Trevino v. Thaler 2013
When, as here, a state’s procedural framework, by reason of its design and operation, makes it highly unlikely in a typical case that a defendant will have a meaningful opportunity to raise on direct appeal a claim that his trial counsel provided ineffective assistance, the good cause exception recognized in Martinez v. Ryan applies.
What makes Texas procedure for presenting ineffective assistance of counsel “unlikely” until collateral attack?
Trevino v. Thaler 2013
Motion-for-new-trial “vehicle is often inadequate because of time constraints and because the trial record has generally not been transcribed at this point.” Torres, supra, at 475. See Tex. Rule App. Proc. 21.4 (2013) (motion for a new trial must be made within 30 days of sentencing); Rules 21.8(a), (c) (trial court must dispose of motion within 75 days of sentencing); Rules 35.2(b), 35.3(c) (transcript must be prepared within 120 days of sentencing where a motion for a new trial is filed and this deadline may be extended).
Can a person overcome procedural default of habeas review?
“[t]he doctrine barring procedurally defaulted claims from being heard is not without exceptions. A prisoner may obtain federal review of a defaulted claim by showing cause for the default and prejudice from a violation of federal law.”
What is the analysis for overcoming procedural default for habeas review?
Trevino v. Thaler 2013
When may procedural default be overcome by cause:
(1) the claim of “ineffective assistance of trial counsel” was a “substantial” claim;
(2) the “cause” consisted of there being “no counsel” or only “ineffective” counsel during the state collateral review proceeding;
(3) the state collateral review proceeding was the “initial” review proceeding in respect to the “ineffective-assistance-of-trial-counsel claim”; and (4) state law requires that an “ineffective assistance of trial counsel [claim] . . . be raised in an initial-review collateral proceeding.”
Vote in Trevino v. Thaler 2013?
5-4
Breyer wrote opinion
Can failure to timely appoint or pay counsel result in a Speedy Trial violation under Barker v. Wingo?
Boyer v. Louisiana was dismissed.
But the answer is probably yes. But appointed counsel is not an actor of the state, so must focus on action of court or state.
Can Federal law require a sex offender convicted under Federal law to register under new registration act?
United States v. Kebodeaux 2013 Breyer 7-2
Yes. As applied Kebodeaux, the registration requirements of the Sex Offender Registration and Notification Act (SORNA) fall within the scope of Congress’s authority under the Necessary and Proper Clause.

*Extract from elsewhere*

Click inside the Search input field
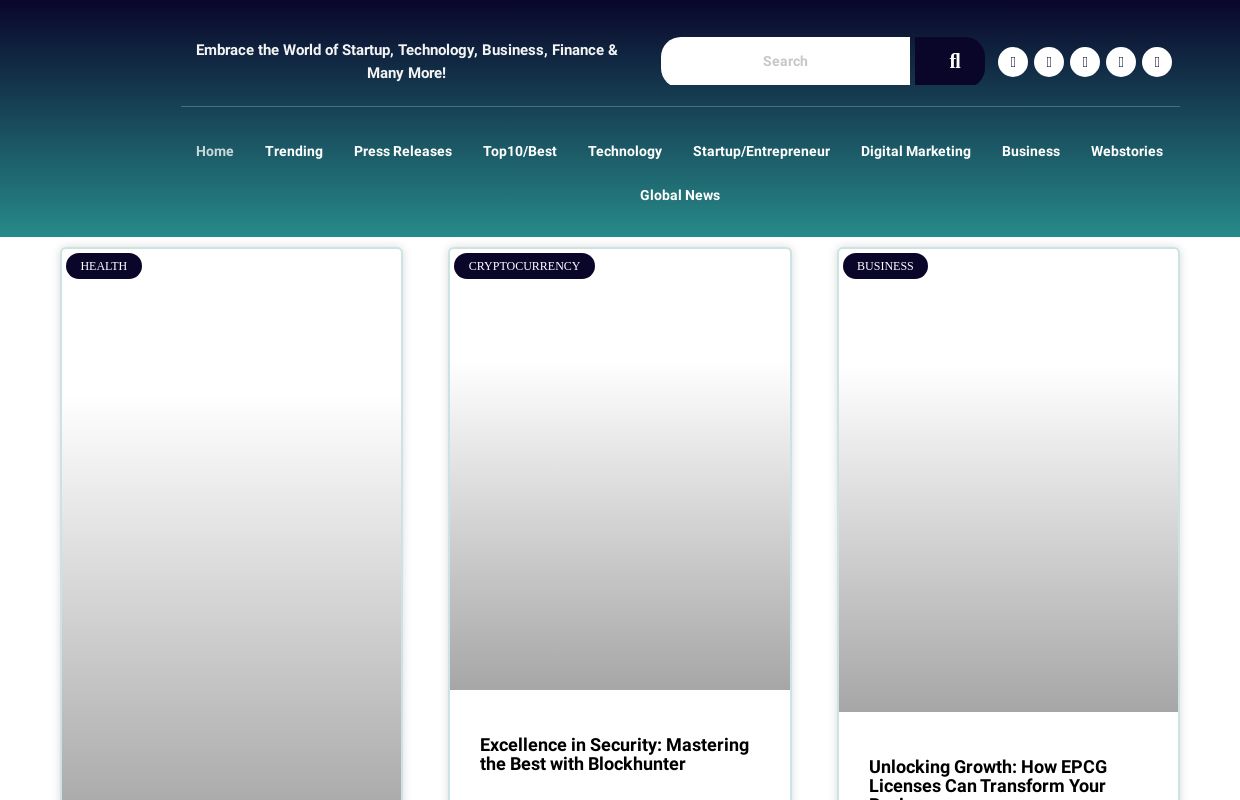Image resolution: width=1240 pixels, height=800 pixels. 785,61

CRT NOTE: Kebodeaux was already required to register under the pre-SORNA law, so he was already subject to federal registration.
Does attempting to compel a person to recommend that an employer approve an investment constitute extortion under Federal law?
Sekhar v. U.S.2013 Scalia 9-0
No. Trying to obtain a recommendation is not “the obtaining of property from another” under the Hobbs Act. 18 USC § 1951 - Interference with commerce by threats or violence - “Extortion” is defined as “obtaining property”
Does judicial participation in plea negotiations require automatic vacatur?
U.S. v. Davila 2013 9-0
No, this is a violation of FRCP 11, and other parts of Rule 11 are subject to “plain error” review if D doesn’t object. It’s not structural error that requires automatic reversal. The question is it was “reasonably probable that D would have exercised his right to trial, but for the magistrates comments.”